Only the pictures are to be dropped, and the rest of the data should be copied exactly.

───── Source material

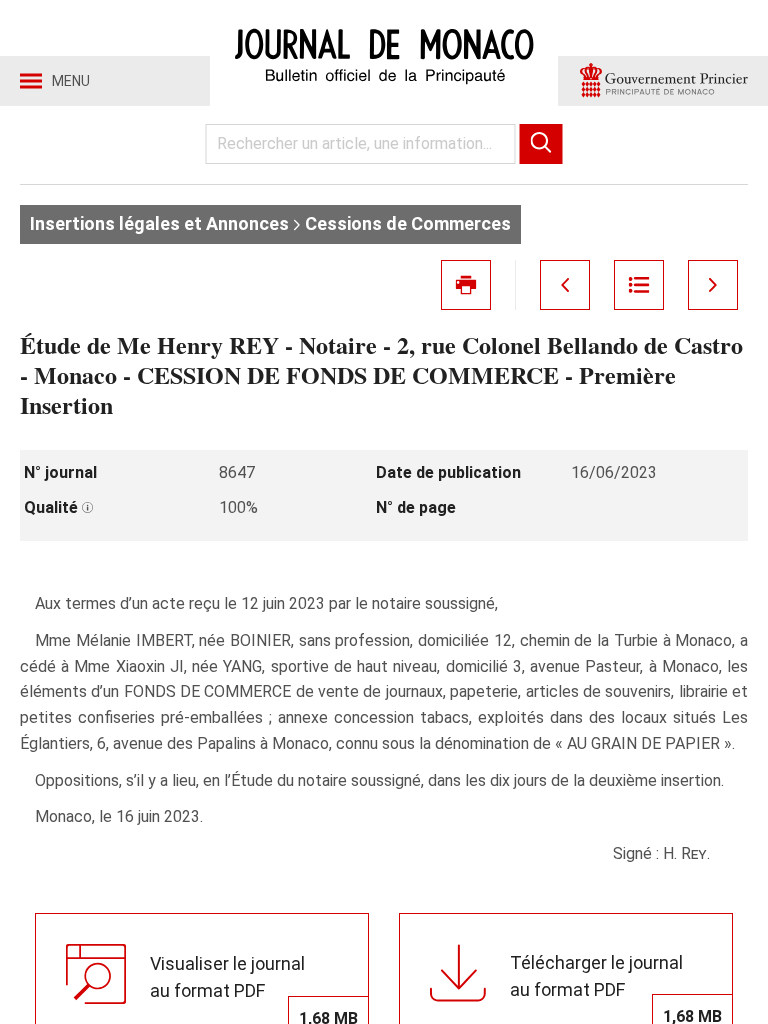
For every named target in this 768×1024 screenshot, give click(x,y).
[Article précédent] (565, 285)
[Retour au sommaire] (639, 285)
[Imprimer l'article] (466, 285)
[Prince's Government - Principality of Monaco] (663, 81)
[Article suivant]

──────────

# The answer
For every named target in this 768×1024 screenshot, give click(x,y).
[Article précédent] (565, 285)
[Retour au sommaire] (639, 285)
[Imprimer l'article] (466, 285)
[Prince's Government - Principality of Monaco] (663, 81)
[Article suivant]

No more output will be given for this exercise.